1. Because we’ve been making all our stuff in China.
2. Because the government doesn’t let us make and sell stuff
Another case in point is the mask shortage. People have been routinely using N95 masks even when they don’t need them. But manufacturers can’t just sell N95 masks to hospitals. This is a lawsuit indemnity matter which now means that some of the red tape is out of the way. But it’s one of countless examples of blocks, obstacles, and grit in the gears of America’s industrial machine. And why we’re moving forward so slowly in response to the problem.
What was once a mighty industrial machine that could roll countless tanks and planes off the assembly line in WW2 is now a bunch of arrangements, legislative roadblocks, and lobbied deals that have to be greased for anything to move forward.
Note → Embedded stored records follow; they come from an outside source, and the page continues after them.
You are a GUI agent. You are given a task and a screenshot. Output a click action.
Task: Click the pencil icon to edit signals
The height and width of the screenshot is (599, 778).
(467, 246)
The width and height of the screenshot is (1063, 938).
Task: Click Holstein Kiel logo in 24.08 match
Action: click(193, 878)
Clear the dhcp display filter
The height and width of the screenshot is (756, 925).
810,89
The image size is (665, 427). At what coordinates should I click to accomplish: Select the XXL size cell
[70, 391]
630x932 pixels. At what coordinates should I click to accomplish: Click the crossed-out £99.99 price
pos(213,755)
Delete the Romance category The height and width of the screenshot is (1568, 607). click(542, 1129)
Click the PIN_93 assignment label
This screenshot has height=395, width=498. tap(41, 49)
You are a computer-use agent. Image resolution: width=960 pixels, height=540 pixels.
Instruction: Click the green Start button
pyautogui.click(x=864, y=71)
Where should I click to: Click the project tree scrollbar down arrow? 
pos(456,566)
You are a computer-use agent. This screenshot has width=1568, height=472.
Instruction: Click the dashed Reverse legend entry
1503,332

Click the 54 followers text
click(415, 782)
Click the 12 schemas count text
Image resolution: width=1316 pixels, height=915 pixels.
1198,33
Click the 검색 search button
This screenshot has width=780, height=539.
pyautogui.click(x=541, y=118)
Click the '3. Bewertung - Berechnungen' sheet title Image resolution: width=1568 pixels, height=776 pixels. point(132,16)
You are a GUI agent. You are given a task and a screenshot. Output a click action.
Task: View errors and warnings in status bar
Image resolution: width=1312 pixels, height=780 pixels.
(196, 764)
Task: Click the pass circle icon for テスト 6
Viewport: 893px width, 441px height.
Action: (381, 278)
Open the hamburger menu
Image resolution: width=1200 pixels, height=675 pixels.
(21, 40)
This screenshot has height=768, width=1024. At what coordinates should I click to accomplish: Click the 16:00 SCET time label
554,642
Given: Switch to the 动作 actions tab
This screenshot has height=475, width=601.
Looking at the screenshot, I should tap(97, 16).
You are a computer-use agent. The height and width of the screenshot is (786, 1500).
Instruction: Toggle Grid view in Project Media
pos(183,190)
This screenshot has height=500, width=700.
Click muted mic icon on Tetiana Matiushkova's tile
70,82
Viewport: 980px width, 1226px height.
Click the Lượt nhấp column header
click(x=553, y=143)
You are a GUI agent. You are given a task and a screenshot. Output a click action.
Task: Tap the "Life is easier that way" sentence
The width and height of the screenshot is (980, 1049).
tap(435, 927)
President Trump is trying to get some production moving.
Hanes clothing company is retrofitting factories to make masks to combat the aggressive spread of novel coronavirus, President Donald Trump announced at a press conference Saturday. The company later confirmed it was pairing with the government to make N95 masks for health care workers on the front line of fighting the disease.
“By way of example, Hanes … [is] retrofitting manufacturing capabilities in large sections of the plants to produce masks and they’re in the process right now,” Trump said at Saturday’s coronavirus task force briefing.
But everything still has to run the FDA minefield. And unless a bureaucratic obstacle has been removed, assume it’s still there.